The shop doing the best business in the pedestrian part of the old town was the ice cream shop and the most popular flavor of the day was just as you would expect -  violet! I usually don’t like the flowery ice creams, like lavender or rose but I really enjoyed my creamy violet treat.

Having very slowly (remember, all those Italians?) made it to the other side of this tiny village and through another old portal, I arrived in the main square. This is where most of the action was happening – restaurants serving lunch (al fresco as it was a warm sunny day), stands selling the using Provençal wares (ceramics, linens) plus violet soaps, crystalized violets candies and lots of food choices. I went for a glass of rosé with my plate of sausage, and then had a Tunisian ‘brik’. Okay, this is not typical Provençal but there is a huge community of Northern Africans living in this area and I have fond memories of ‘brik’ when visiting my friends in Tunis. It’s fried philo dough stuffed with tuna, egg, onions and parsley and it was really yummy.

Now it was time to sit down and wait for the parade to come past with the flowery floats. The photos don’t really give you a sense of the moment as each group had some sort of music either played by live bands or blasting from a sound system. People were dancing around, spraying each other with the classic Carnival style string like goop and generally enjoying themselves.
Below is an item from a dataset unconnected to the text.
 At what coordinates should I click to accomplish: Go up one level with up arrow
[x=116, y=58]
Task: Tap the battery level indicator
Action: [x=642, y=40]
The most fun float was the Tourrettes-sur-Loup rugby team, whose decorated ‘car’ was Fred Flintstone like with the whole rugby team inside acting as the wheels. 

The most talented group were the kids who led the float of the local soccer team. They must have been about 10 yrs old and they were doing fancy foot work bouncing the ball on their knees, passing it around, back on the knees, all while leading their float through the village. 

When the last float came through I decided it was time to head down back through the medieval town (which was now gloriously empty), hike down the forested path and back to my car, parked for a perfect getaway. I can only imagine there was absolute mayhem when the crowds decided to leave town.

Another tough day living on the Côte d’Azur!